Bu hafta 10'uncusunu düzenledikleri basın açıklamasında Gazze Mezalimi ve 10 Ocak Çalışan Gazeteciler Günü'nü gündeme aldıklarını belirten Acir, "Geçtiğimiz günlerde Gazze’de gazeteci katliamı gölgesinde '10 Ocak Çalışan Gazeteciler Günü'nü geride bıraktık. 4 Ocak 1961 günü 5953 sayılı yasa değiştirilerek, ilk kez gazetecilerin haklarını koruyan ve düzenleyen 212 sayılı kanunun Resmî Gazete’de yayınlanıp yürürlüğe girdiği gün olan 10 Ocak günü, '10 Ocak Çalışan Gazeteciler Bayramı' olarak kutlandı. 1971’deki askeri müdahaleden sonra ülkemizde, gazetecilerin bazı haklarının geri alınması üzerine kutlama gününün adı, '10 Ocak Çalışan Gazeteciler Günü' olarak değiştirildi ve öyle kutlanmaya devam ediliyor." diye anımsattı.
"Gazze’deki vahşeti dünyaya duyurmaya çalışan 112 gazeteci hayatını kaybetti"
Acir, "Bu yıl Gazze’de yaşanan siyonist vahşetten dolayı 10 Ocak gününü kutlamak, gazeteci arkadaşlarımızı, büyüklerimizi tebrik etmek içimizden gelmiyor. Gazze’de her gün, her saat siviller hedef gözetilerek alçakça bir amaç uğruna katlediliyor ve dünya izliyor. Mesleklerini icra etmeye çalışan ve Gazze’deki soykırıma varan vahşeti ve ‘Filistin anlatısını’ dünyaya duyurmaya çalışan fedakâr gazeteciler hem kendi hem de ailelerinin hayatını riske etme pahasına görevlerini yapıyorlar ve yapılan barbarca saldırı ve katliamları haberleştiriyorlar. Gazeteciler aileleriyle tehdit ediliyor ve evleri hedef gözetilerek bombalanıyor. Bugüne kadar 112 gazeteci hayatını kaybetti. Ailelerin sayısını zaten bilmiyoruz. Ayrıca geçen ayki rakamlara göre 43 gazeteci alıkonuldu." diye dikkat çekti.
"Üç ayı geçen ve her dakika artan sivil katliamına rağmen tüm dünya katliamları seyretmekten öteye geçmiyorlar"
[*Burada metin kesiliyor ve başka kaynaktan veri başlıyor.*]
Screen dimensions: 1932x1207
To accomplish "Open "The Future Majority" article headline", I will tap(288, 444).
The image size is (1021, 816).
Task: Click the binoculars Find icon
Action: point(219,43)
7 Ekim Aksa Tufanı Operasyonu’ndan bu yana siyonist işgal çetesinin katliam ve soykırımlarına ara vermeden devam ettiğine vurgu yapan Acir, "Üç ayı geçen ve her dakika artan sivil katliamına rağmen hem İslam ülkeleri hem dünya devletleri hem de uluslararası kurumlar işgalci teröristleri durduracak etkin karar almaktan imtina ediyorlar ve dünya tarihine kara leke olarak geçen katliamları seyretmekten öteye geçmiyorlar. Dünya halkları işgalci vahşetini durdurmaya yönelik devletlerin harekete geçmesi amacıyla miting, gösteri ve farklı etkinliklerle baskı oluşturmaya devam ediyorlar. Aynı şekilde işgalcilere destek veren siyonist firmalara uygulanan boykot da devam ediyor. Halkların bu duyarlılığı eninde sonunda bu vahşeti durduracak ve israil terör örgütünü mahkûm ve zelil edecektir." ifadelerini kullandı.
"Bu oyunlara gelmeyelim ve ne olursa olsun gündemin kaymasına izin vermeyelim"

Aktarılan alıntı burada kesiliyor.